C’est la première réflexion venue à l’esprit jeudi soir, lorsque les oscilloscopes ont signalé une brusque chute de tension du franc. La Banque nationale suisse devait être en train de procéder à un tir d’artillerie – le chiffre de 50 milliards a circulé – parvenant à refroidir la valeur du franc. Scotchée au seuil de 1,20 franc pour un euro tracé en septembre par la banque centrale, la devise helvétique s’est dépréciée de quelques dixièmes de centimes. Un mouvement minime – le niveau de 1,21 franc pour un euro n’a pas été atteint – mais qui reste le plus important des deux derniers mois.

«Personne ne sait ce qui s’est passé, mais une intervention massive reste peu probable», écarte pourtant Peter Rosenstreich. Selon le spécialiste des devises chez Swissquote, «la Banque nationale n’a pas été vue sur le marché, elle n’a fait aucun commentaire et une telle mobilisation de sa part aurait au moins fait bouger le change à 1,21 pour un euro».

Mystérieux ordre londonien

Ce dernier doute d’une autre rumeur ayant couru jeudi: Berne veut taxer les dépôts en francs et les rendre moins attractifs.

La cause serait à chercher du côté d’un gros ordre de vente initié par une institution londonienne. Le nom de JP Morgan a circulé, tout comme le chiffre de 500 millions de francs, invérifiable. L’important reste que beaucoup de monde – ceux estimant que la banque nationale pourrait parvenir à refroidir le franc – se serait engouffré dans la brèche. «Ce décalage a permis de solder des paris dits «short» sur le franc, qui ne rapportaient rien», explique Peter Rosenstreich.

Au rythme de la Grèce

Un répit de courte durée. Vendredi, les lignes étaient revenues à leur situation initiale, à 1,2007 franc contre un euro, le taux de change tutoyant le front défendu par la Banque nationale. La dégradation de la situation au niveau européen lui rend la tâche de nouveau difficile. «Les marchés craignent que le plancher fixé soit de plus en plus difficile à défendre, alors que le scénario d’une possible sortie de la Grèce de l’euro prend de l’ampleur», prévient de son côté David Bloom, responsable de la stratégie sur les marchés de devises pour l’ensemble du groupe HSBC.

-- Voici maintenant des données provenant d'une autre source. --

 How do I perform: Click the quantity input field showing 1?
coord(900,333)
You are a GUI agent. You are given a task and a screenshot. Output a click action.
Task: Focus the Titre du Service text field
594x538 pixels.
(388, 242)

Selon lui, l’attention est focalisée sur l’utilisation de nouvelles armes par la Banque nationale. D’où la rumeur, jeudi, d’une taxation des dépôts en francs. «Le marché va rester nerveux jusqu’aux élections grecques [ndlr: 17 juin] et il va falloir vivre avec toutes sortes de rumeurs et de décrochages brutaux», poursuit le spécialiste londonien. Selon lui, le prochain point de fixation sera le point de la banque centrale sur ses réserves, le 7 juin. Ceci donnera une première idée des forces jetées dans la défense du franc.